FIGURE 3.

Exosomal cargo does not induce the accumulation of phosphorylated α-syn in the brains of recipient mice. The sodium dodecyl sulfate (SDS)-soluble fractions of striatum (A) and midbrain (B) of wild-type (wt) mice injected with KO or A53T isolated brain exosomes were examined for the presence of phosphorylated α-syn species using the pS129 antibody. γ-Tubulin was used as a loading control. The fold change between the ipsilateral and contralateral sites in phosphorylated α-syn levels is shown in the graphs. No significant differences in the levels of phosphorylated α-syn species were detected. Data are presented as mean ± SEM of n = 4 animals. Nigral (C) and cortex (D) sections of mice injected with KO or A53T exosomes were stained for phosphorylated α-synuclein and total α-syn, respectively. pS129-positive inclusions were not evident in the ipsilateral tyrosine hydroxylase (TH)-positive neurons of KO- and A53T-injected animals.
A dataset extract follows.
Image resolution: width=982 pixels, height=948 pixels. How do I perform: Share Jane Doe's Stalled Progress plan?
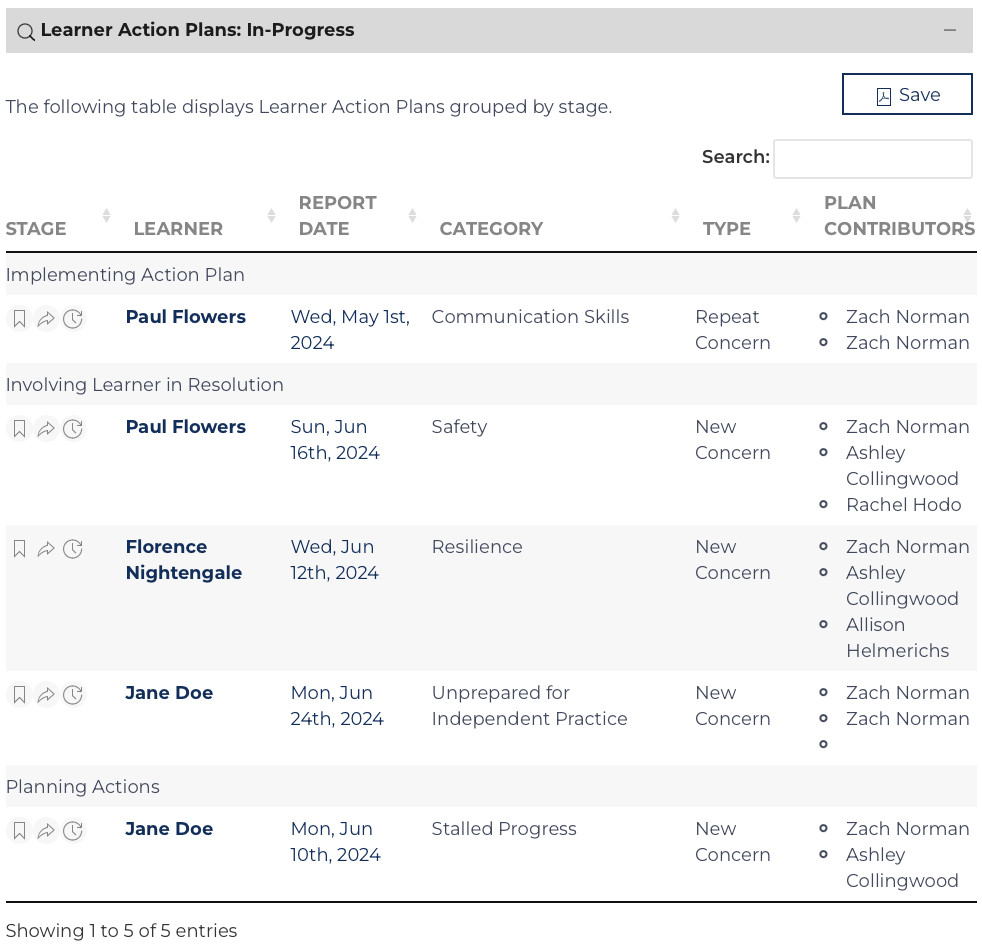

Labeling with the Syn-1 specific α-syn antibody and neuronal Tuj-1 is showing the absence of endogenous α-syn accumulations. Scale bar, 50 μm. (E) Coronal sections containing the SNpc from mice injected with exosomes from KO and A53T mouse brains were immunolabeled with anti-TH antibody. The numbers of TH-positive neurons were quantified in each section using the ImageJ software (n = 3). Graph shows the% ratio of ipsilateral to contralateral side of TH-positive neurons. Statistical analysis by Student’s t-test did not reveal any statistical differences between the groups.